This example shows two measurements taken in parallel, indicated by the ~ operator. The bank issues separate requests for measurement to av and bmon and forms the final evidence by joining the results. Allowing the measurements to happen in parallel has the effect of leaving the ordering of these events unconstrained. Therefore, the measurements can happen in any order. This is illustrated in the figure below through the absence of arrows between the two measurements.

In the left measurement specification, bmon in us measures exts, also in us. On the right, av from its place in ks measures bmon in us. We can easily see the motivation to choose these measurements: if the better-protected av reports that bmon is regular, bmon’s measurement of exts can be reasonably trusted to be accurate. As discussed in detail below, applying no precendence relationship between the two measurements opens this attestation up to easy subversion by the adversary.

The Chase models below are obtained with the following ex1.gln file:

[ bound = 500, limit = 5000, input_order ]

% Assume adversary avoids detection at our main measurement
% event. Others can be added.
l(V) = msp(us, M, us, exts, X)
 => corrupt_at(us, exts, V).

% Assumptions about system dependencies.
depends(ks, C, ks, av) => false. 
depends(us, C, us, bmon) => false.
depends(us, C, us, exts) => false.

% Axioms stating "deep" components cannot be corrupted:
% This analysis allows all "deep" corruptions, so there are no axioms here.
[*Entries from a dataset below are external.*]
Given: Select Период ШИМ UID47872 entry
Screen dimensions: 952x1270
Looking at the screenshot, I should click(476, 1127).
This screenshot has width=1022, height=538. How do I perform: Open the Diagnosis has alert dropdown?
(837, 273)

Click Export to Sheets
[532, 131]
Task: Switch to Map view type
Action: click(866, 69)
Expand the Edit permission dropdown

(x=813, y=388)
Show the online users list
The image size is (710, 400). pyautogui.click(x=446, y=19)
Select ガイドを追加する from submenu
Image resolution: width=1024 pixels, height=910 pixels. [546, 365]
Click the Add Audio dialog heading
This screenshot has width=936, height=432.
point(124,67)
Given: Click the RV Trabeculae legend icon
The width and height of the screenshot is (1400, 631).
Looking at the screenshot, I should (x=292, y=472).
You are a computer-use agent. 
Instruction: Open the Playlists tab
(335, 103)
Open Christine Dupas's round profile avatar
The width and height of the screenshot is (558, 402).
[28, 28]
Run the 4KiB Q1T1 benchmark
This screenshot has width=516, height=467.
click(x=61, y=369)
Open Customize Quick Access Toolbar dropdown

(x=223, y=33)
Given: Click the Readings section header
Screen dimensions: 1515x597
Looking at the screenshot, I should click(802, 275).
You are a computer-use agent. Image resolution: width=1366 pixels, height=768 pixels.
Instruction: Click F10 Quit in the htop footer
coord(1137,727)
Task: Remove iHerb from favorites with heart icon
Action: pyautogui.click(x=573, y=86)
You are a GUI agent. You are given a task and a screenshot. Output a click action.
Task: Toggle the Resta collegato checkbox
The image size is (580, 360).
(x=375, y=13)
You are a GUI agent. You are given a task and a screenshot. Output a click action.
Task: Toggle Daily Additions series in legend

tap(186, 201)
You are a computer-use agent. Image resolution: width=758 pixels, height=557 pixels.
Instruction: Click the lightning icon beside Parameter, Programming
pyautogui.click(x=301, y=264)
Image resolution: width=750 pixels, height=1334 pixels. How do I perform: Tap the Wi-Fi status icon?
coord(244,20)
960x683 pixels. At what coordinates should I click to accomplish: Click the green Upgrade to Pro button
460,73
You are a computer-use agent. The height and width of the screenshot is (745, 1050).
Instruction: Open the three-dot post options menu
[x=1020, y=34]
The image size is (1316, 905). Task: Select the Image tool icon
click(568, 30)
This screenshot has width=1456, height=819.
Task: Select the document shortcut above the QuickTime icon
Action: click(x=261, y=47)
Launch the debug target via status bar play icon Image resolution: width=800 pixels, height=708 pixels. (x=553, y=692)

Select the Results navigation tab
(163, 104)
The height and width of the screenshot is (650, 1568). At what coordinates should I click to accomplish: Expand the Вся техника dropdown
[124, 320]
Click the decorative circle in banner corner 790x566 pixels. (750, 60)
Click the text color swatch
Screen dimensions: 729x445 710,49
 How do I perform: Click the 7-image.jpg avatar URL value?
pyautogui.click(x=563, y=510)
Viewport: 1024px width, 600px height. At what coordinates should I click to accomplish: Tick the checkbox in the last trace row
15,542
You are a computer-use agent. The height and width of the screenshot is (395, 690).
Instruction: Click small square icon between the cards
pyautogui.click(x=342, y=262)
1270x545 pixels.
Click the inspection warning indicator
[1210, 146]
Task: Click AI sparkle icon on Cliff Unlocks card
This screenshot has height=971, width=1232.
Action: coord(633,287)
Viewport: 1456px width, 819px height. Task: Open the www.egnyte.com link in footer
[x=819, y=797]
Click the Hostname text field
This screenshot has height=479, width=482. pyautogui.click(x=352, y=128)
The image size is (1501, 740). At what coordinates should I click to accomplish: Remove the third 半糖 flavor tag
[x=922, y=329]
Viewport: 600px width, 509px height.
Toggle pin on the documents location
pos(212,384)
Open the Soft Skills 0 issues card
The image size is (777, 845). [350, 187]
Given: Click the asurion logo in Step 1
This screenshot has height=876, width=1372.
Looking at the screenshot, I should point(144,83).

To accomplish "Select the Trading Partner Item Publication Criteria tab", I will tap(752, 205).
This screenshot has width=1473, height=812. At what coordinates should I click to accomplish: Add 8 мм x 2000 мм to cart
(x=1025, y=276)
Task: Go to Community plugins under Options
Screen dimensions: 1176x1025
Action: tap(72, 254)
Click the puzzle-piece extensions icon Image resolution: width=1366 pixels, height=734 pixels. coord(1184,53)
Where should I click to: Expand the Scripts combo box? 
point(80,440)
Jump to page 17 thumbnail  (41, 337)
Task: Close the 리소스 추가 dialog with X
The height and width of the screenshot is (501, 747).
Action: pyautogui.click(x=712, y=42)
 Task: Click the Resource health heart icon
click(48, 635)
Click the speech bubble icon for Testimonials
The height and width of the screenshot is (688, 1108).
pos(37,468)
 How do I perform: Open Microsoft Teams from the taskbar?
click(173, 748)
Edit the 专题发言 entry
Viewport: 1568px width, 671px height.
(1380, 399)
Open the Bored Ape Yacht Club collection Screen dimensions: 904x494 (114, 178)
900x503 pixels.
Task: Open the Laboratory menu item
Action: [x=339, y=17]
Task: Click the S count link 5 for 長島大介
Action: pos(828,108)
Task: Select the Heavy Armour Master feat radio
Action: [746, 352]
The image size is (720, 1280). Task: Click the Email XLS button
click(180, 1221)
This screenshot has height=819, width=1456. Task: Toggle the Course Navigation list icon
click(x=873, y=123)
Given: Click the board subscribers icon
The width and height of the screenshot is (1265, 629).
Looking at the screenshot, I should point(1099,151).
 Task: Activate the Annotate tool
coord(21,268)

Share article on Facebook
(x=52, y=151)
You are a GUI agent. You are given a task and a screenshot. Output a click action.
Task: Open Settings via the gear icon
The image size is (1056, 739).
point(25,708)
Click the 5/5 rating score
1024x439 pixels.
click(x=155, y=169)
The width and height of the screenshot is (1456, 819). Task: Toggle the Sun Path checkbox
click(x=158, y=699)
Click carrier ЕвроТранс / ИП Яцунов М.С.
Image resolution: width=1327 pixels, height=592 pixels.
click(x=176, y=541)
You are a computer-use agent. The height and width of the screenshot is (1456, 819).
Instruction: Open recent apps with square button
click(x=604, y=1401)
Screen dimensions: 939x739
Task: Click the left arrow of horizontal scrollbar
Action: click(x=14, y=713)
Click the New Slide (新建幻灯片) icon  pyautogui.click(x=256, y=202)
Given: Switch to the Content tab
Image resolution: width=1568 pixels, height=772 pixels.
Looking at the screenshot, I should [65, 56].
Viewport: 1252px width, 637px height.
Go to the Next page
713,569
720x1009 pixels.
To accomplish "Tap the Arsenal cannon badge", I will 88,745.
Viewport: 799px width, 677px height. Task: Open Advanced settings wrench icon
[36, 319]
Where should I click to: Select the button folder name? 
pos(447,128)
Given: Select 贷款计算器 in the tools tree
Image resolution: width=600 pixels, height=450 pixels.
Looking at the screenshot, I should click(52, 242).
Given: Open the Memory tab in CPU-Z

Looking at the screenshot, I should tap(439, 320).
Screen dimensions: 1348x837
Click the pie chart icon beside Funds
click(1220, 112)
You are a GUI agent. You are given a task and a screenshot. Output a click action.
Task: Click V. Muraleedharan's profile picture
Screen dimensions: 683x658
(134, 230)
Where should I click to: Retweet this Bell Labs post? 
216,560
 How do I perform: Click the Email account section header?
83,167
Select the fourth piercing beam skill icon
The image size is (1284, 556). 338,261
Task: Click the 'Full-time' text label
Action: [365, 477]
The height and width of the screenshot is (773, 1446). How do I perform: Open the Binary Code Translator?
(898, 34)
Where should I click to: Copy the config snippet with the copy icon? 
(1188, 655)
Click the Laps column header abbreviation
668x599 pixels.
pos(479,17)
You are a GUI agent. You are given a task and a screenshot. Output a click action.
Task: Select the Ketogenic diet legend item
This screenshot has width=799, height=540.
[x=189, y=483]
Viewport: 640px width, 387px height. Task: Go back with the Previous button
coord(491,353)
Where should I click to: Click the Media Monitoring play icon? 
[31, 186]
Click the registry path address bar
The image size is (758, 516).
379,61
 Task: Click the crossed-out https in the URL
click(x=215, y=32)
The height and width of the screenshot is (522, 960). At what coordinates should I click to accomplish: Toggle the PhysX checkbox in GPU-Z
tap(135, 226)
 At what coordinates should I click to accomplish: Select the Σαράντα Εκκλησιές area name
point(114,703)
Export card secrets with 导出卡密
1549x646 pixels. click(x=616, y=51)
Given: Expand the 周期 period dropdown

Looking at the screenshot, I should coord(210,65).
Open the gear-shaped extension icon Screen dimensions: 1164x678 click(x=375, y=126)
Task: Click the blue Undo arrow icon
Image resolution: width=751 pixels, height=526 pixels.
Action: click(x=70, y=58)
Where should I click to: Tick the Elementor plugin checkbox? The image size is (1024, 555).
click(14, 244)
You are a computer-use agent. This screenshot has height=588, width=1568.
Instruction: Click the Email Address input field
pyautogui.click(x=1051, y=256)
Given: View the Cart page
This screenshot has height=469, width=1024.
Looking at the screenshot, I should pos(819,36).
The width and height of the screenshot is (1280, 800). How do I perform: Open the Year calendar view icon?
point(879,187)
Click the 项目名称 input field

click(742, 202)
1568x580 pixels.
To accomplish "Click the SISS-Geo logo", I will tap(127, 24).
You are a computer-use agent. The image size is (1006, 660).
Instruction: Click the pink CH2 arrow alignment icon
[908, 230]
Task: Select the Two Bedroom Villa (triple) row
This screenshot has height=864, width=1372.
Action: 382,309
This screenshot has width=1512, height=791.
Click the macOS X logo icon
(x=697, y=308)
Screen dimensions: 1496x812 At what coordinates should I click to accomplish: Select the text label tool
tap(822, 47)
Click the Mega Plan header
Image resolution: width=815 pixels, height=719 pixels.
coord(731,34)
% Axiom defining which components cannot be recently corrupted:
% This analysis allows all "recent" corruptions, so there are no axioms here.

m4_include(`ex1.gli')m4_dnl

m4_include(`ex1_dist.gli')m4_dnl

m4_include(`thy.gli')m4_dnl

The herald present at the top of the .gln file is described in the main README and is used to set Chase execution parameters. The next line of the .gln file

l(V) = msp(us, M, us, exts, X)
=> corrupt_at(us, exts, V).

defines the assumption that the adversary avoids detection at our main measurment event, in our case at the measurement of exts. The logical quantifiers in the statement are left implicit. All variables before the => are universally quantified. Any variables after the => that are not bound by the universal quantifier are existentially quantified. Thus the formula above says that for every event V, if V is labeled msp(us, M, us, exts, X), then exts (in userspace) is corrupt at V. Since our analysis assumes the evidence passes appraisal, this means the adversary avoids detection at V. For more information please see the section on input syntax here or view the full Trust Analysis of Copland Specifications paper. Next, the 3 dependency assumptions state that av, bmon and exts do not have any components they depend on. We will skip the axioms for defining deep and recent corruptions since for this example we are allowing the adversary to perform both deep and recent corruptions. The formation of these axoims are described in examples later in the tutorial. Finally, the m4_include statements at the bottom of the .gln file link in the other files needed for Chase.

Analysis

Unfortunately, applying no constraints to the precedence relationship between the two measurements opens this attestation up to easy subversion by the adversary. In model 1, we see the scenario where the adversary corrupts exts and then performs a corruption of bmon after it is measured by av (yielding a regular measurement) and then before bmon measures exts, allowing the adversary to avoid detection by using the corrupt bmon to report exts as regular. We refer to the corruption of bmon as a recent corruption since its corruption occurs in a narrow timeframe between two measurement events.

Model 2 shows the case where exts, bmon and av have all been corrupted before the attestation begins. In this instance, each measuring component will report a regular state for each of the measured components, allowing the malicious extentions to go undetected. In this example, we refer to the corruption of av as a deep corruption, since because of its location in kernel space, it is considered better protected.

Finally, in model 3 the adversary succeeds by corrupting both bmon and exts before the attestation begins. But in order to avoid detection at the measurement of bmon by av, the adversary relies on the possibility that this measurement could happen after the measurement of exts, providing an opportunity to repair bmon after it performs its measurement, but before it gets measured itself.

How difficult is this to achieve? The adversary had to corrupt bmon, a realtively less-protected component, without time constraints, as well as repair bmon. Both actions are easy to carry out. The reason it is viable is a consequence of insufficiently constraining measurement precedence. Measurement order is as important to consider as the measurements themselves and the bank should order the measurements more deliberately. Deeper analysis of measurement ordering is explored in later examples.